# YOUR INSTRUCTIONS
Your output should be the exact lines from the start of the data through the line containing "You are a computer-use", with no pictures.

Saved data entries
####

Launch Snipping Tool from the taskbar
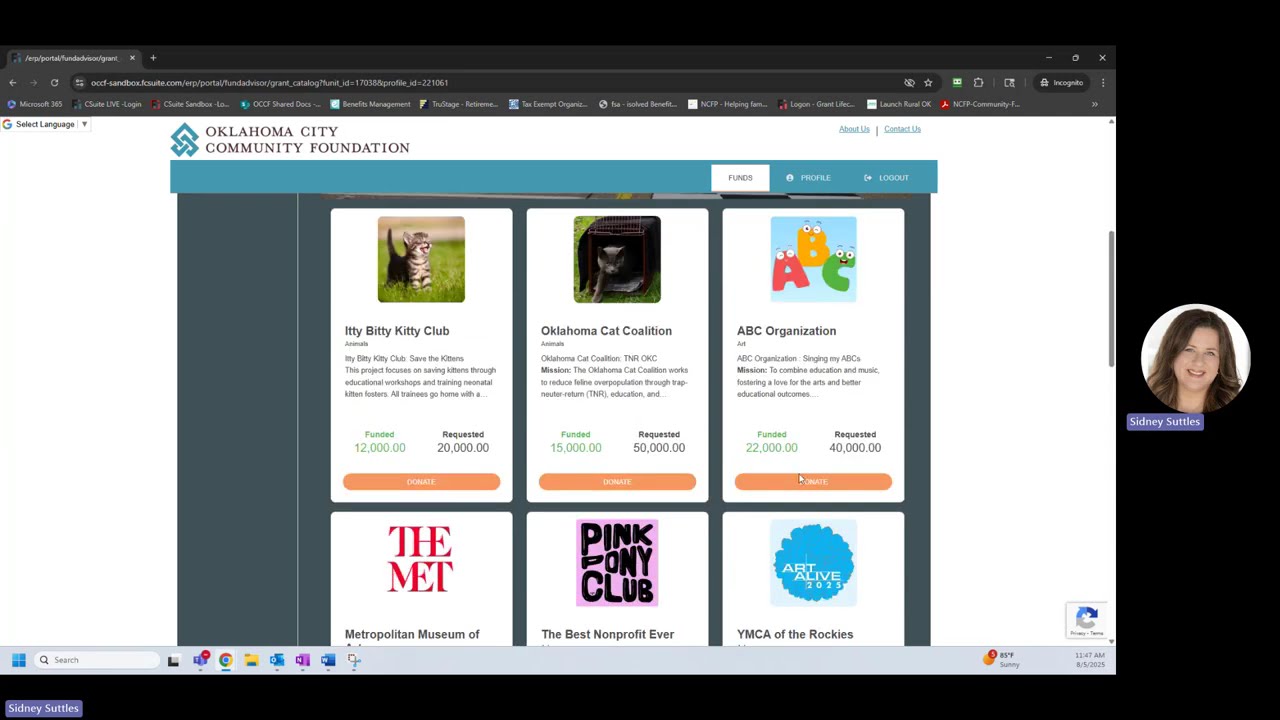This screenshot has width=1280, height=720. pyautogui.click(x=354, y=660)
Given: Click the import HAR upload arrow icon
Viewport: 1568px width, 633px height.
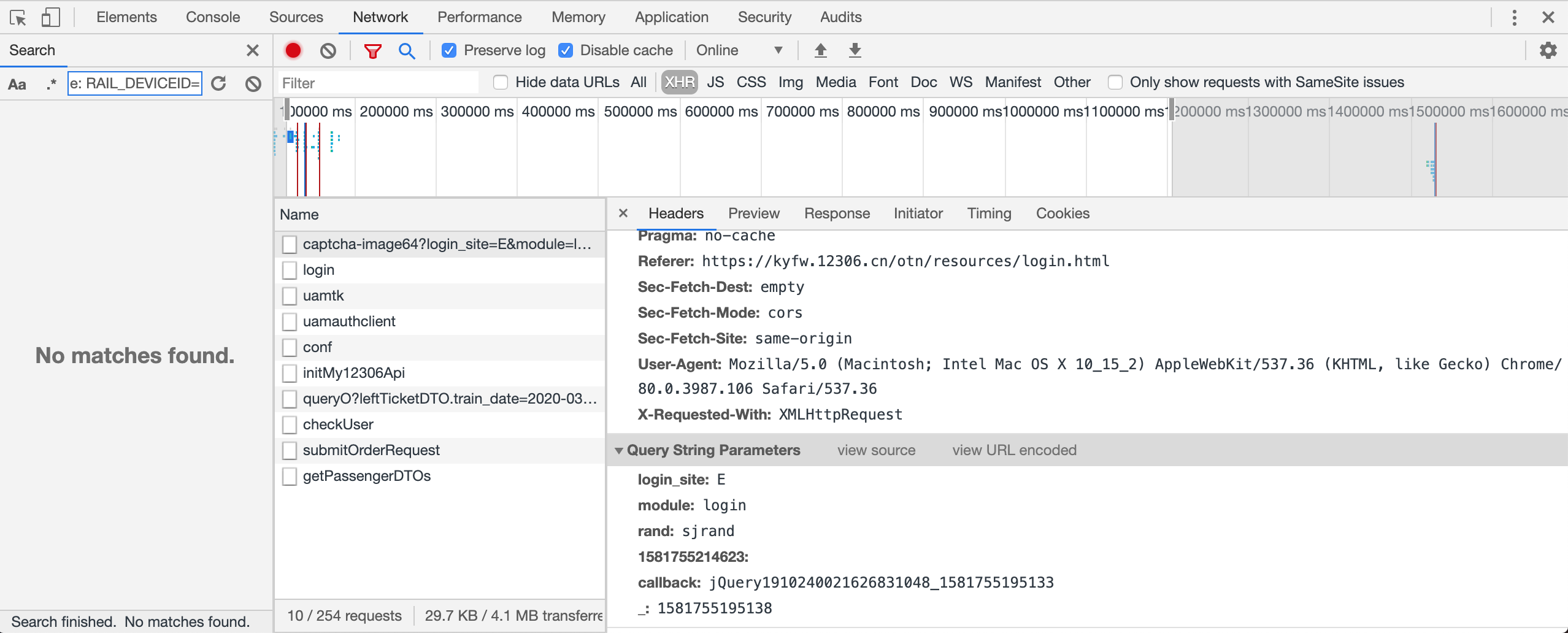Looking at the screenshot, I should [820, 50].
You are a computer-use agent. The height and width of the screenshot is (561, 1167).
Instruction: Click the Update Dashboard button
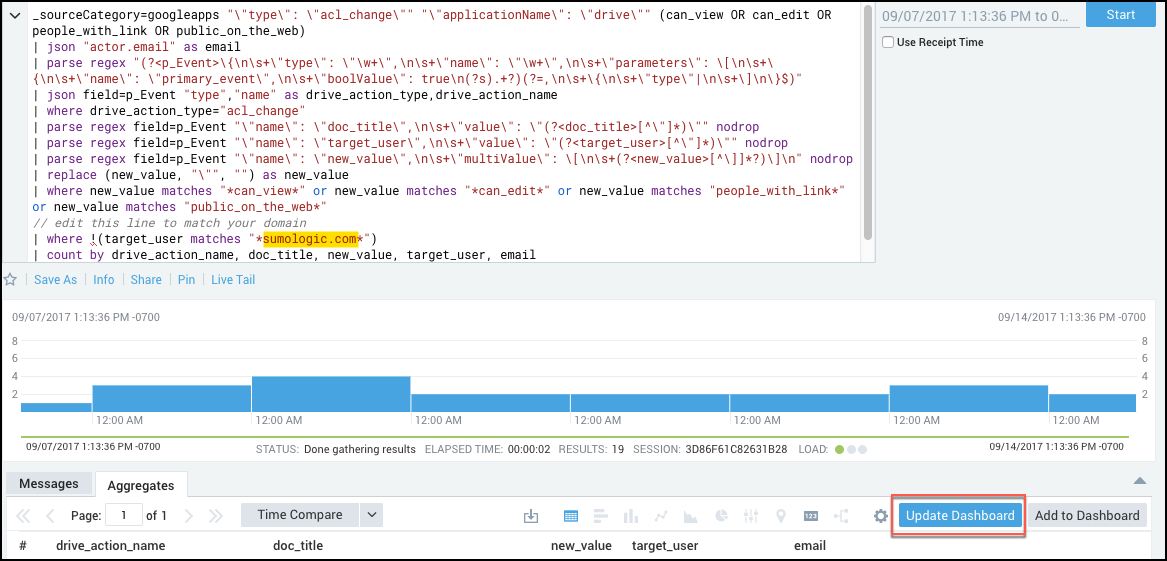click(959, 516)
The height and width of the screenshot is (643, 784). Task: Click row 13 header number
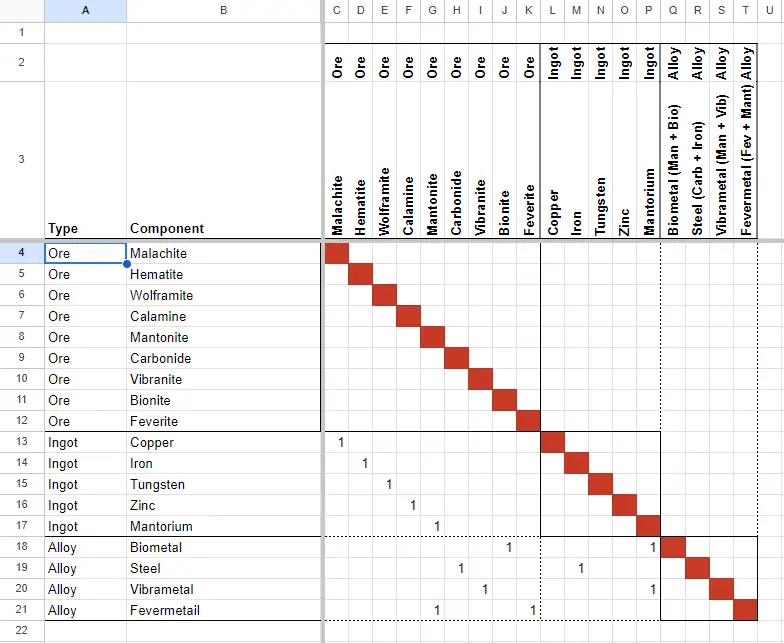[x=22, y=442]

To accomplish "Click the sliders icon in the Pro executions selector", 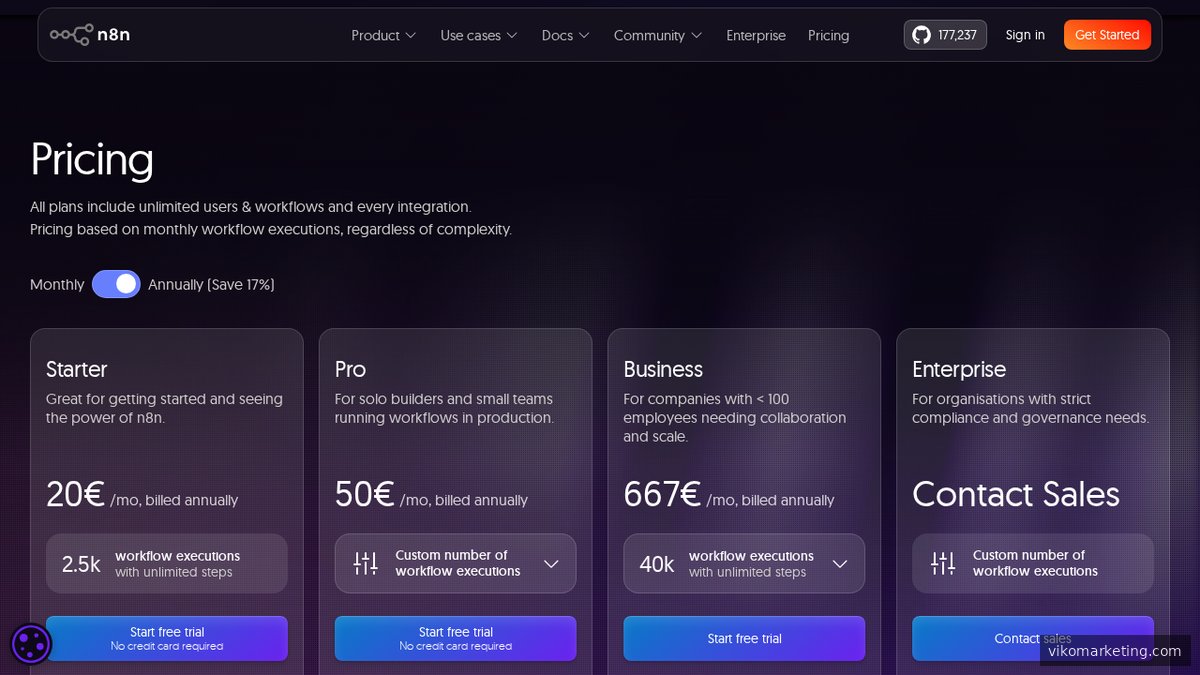I will [367, 563].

####

# YOUR SOLUTION
Launch Snipping Tool from the taskbar
This screenshot has width=1280, height=720. pyautogui.click(x=354, y=660)
Given: Click the import HAR upload arrow icon
Viewport: 1568px width, 633px height.
Looking at the screenshot, I should [820, 50].
You are a computer-use agent. The height and width of the screenshot is (561, 1167).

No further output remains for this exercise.